begin

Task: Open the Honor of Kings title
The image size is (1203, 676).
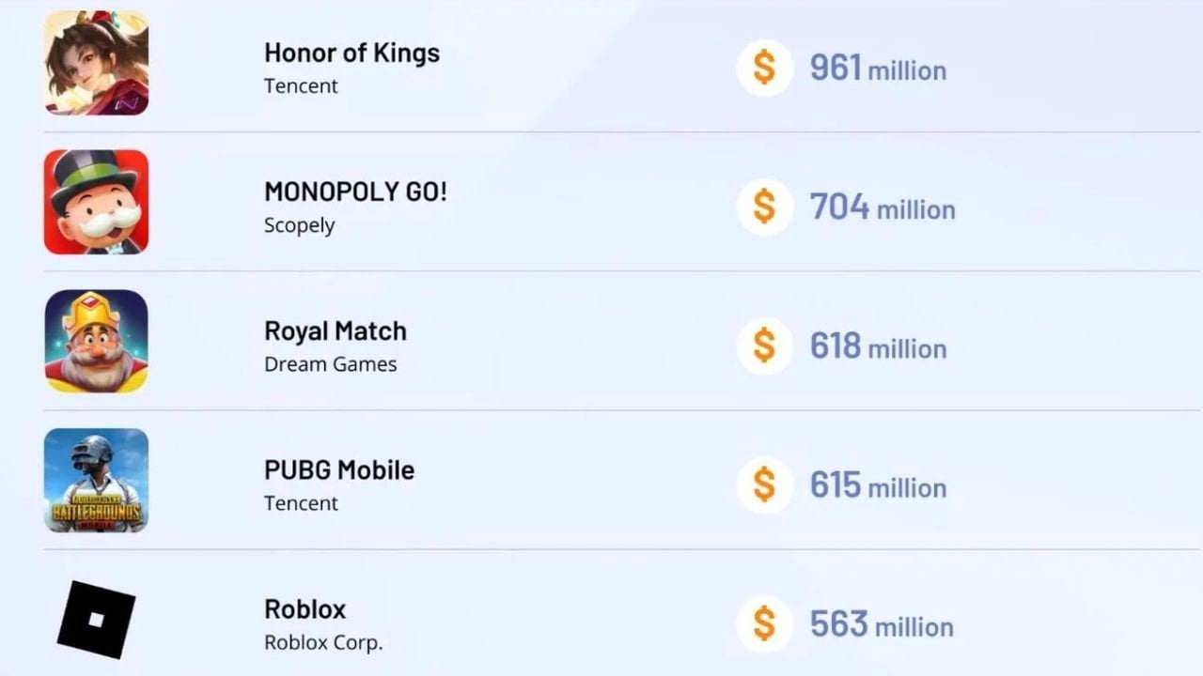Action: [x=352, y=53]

end
begin

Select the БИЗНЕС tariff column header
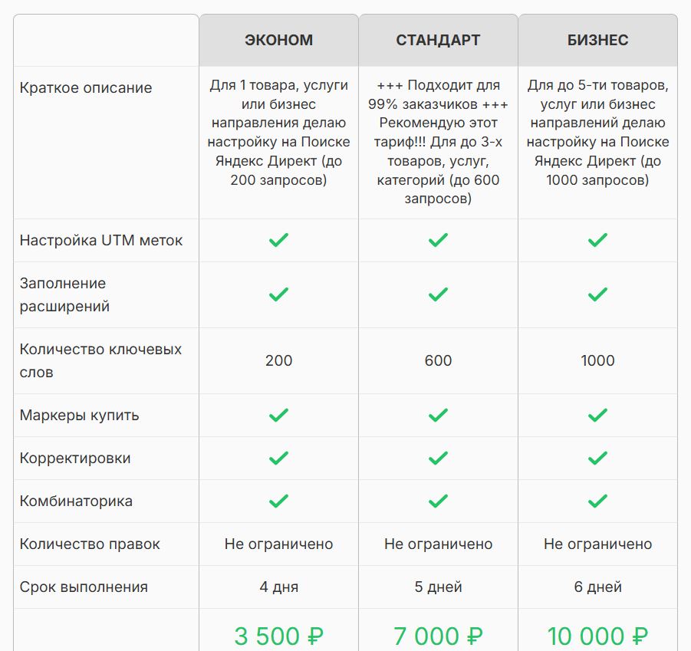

end
begin

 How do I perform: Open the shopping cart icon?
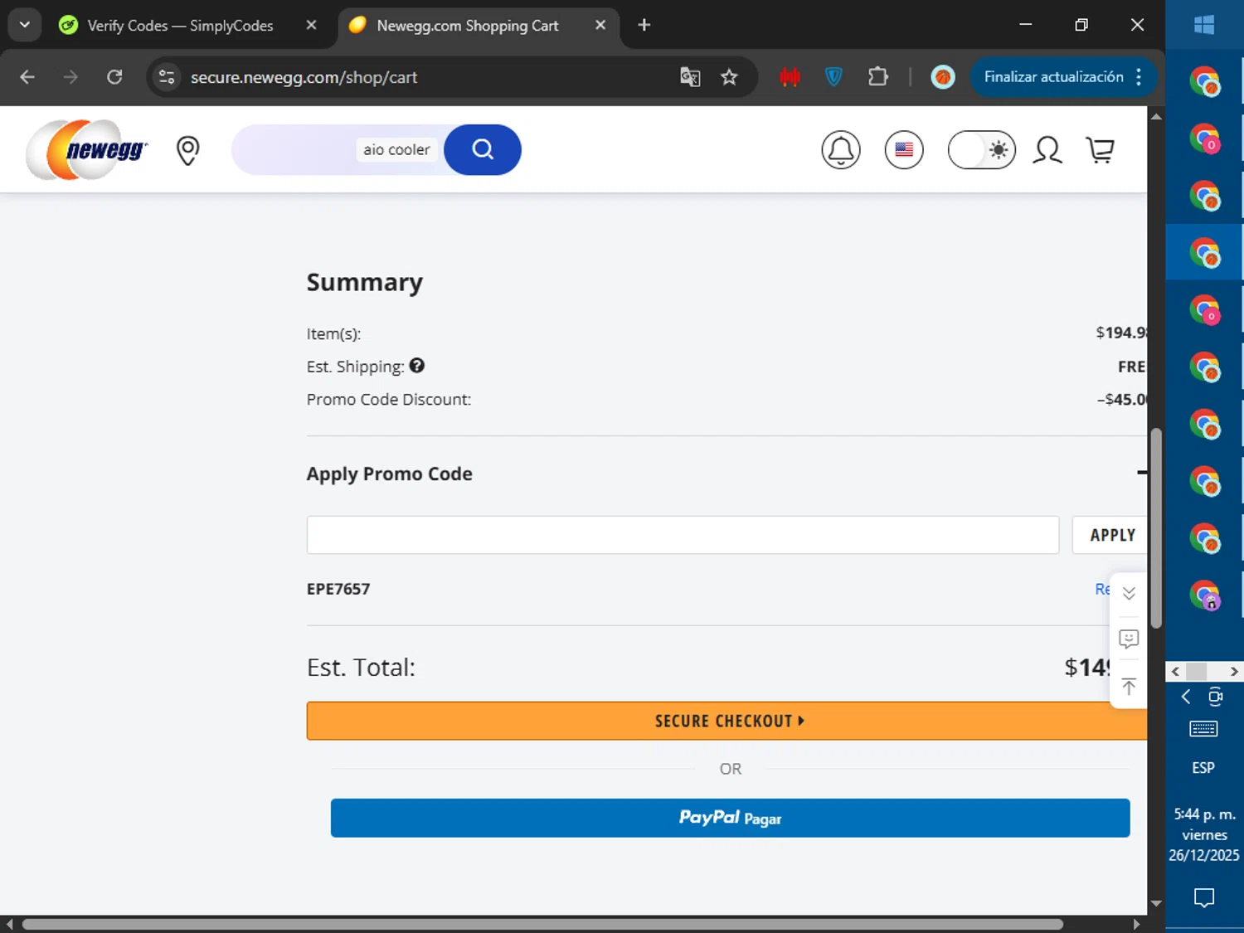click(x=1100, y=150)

end

** Directions for this task **
Render the entries from the line with "Task: Open the Honor of Kings title" to the line with "Action: [x=352, y=53]", both included, as a Markdown table with the columns Row and Line. Omit blank lines and the pictures.

** Exercise result **
| Row | Line |
|---|---|
| 1 | Task: Open the Honor of Kings title |
| 2 | The image size is (1203, 676). |
| 3 | Action: [x=352, y=53] |